__Task statement__
Of the entries below, return only those lines from the line with "At what coordinates should I click to accomplish: Open the View" to the line with "The image size is (599, 365).", exactly, both included.

---------- Data for this exercise ----------

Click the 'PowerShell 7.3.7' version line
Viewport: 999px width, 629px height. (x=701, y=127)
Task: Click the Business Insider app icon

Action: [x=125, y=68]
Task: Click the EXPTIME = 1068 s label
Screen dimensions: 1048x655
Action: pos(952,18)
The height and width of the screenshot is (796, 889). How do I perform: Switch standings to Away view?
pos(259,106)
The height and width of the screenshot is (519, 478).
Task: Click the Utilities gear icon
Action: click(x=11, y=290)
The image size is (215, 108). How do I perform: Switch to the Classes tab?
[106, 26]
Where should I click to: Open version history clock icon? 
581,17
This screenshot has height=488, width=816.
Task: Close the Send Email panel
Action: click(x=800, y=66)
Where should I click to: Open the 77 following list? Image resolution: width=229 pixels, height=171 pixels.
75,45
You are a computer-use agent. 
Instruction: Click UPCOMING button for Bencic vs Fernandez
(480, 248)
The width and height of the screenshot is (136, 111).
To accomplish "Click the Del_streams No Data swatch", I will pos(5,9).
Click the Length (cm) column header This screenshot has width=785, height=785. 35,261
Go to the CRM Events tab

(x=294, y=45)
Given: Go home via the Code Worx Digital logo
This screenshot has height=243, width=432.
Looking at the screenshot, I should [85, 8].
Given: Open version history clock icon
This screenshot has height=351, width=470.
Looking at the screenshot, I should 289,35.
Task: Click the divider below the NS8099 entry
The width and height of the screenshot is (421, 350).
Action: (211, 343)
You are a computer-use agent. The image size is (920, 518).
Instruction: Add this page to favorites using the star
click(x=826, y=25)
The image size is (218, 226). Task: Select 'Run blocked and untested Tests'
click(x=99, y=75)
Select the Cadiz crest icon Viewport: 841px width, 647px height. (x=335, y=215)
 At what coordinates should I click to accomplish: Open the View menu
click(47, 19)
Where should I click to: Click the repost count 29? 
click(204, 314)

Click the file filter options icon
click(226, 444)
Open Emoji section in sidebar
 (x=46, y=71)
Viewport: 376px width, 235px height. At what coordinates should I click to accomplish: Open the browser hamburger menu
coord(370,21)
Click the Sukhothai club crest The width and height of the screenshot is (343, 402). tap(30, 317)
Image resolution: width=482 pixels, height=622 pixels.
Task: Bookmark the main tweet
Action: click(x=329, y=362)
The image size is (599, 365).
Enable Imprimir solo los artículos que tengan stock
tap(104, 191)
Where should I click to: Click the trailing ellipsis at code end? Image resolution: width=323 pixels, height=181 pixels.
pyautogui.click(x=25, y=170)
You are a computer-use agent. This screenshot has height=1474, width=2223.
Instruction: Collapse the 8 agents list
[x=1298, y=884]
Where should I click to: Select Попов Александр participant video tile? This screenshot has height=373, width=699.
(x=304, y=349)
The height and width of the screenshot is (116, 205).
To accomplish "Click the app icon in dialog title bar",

----------

__Final answer__
 At what coordinates should I click to accomplish: Open the View menu
click(47, 19)
Where should I click to: Click the repost count 29? 
click(204, 314)

Click the file filter options icon
click(226, 444)
Open Emoji section in sidebar
 (x=46, y=71)
Viewport: 376px width, 235px height. At what coordinates should I click to accomplish: Open the browser hamburger menu
coord(370,21)
Click the Sukhothai club crest The width and height of the screenshot is (343, 402). tap(30, 317)
Image resolution: width=482 pixels, height=622 pixels.
Task: Bookmark the main tweet
Action: click(x=329, y=362)
The image size is (599, 365).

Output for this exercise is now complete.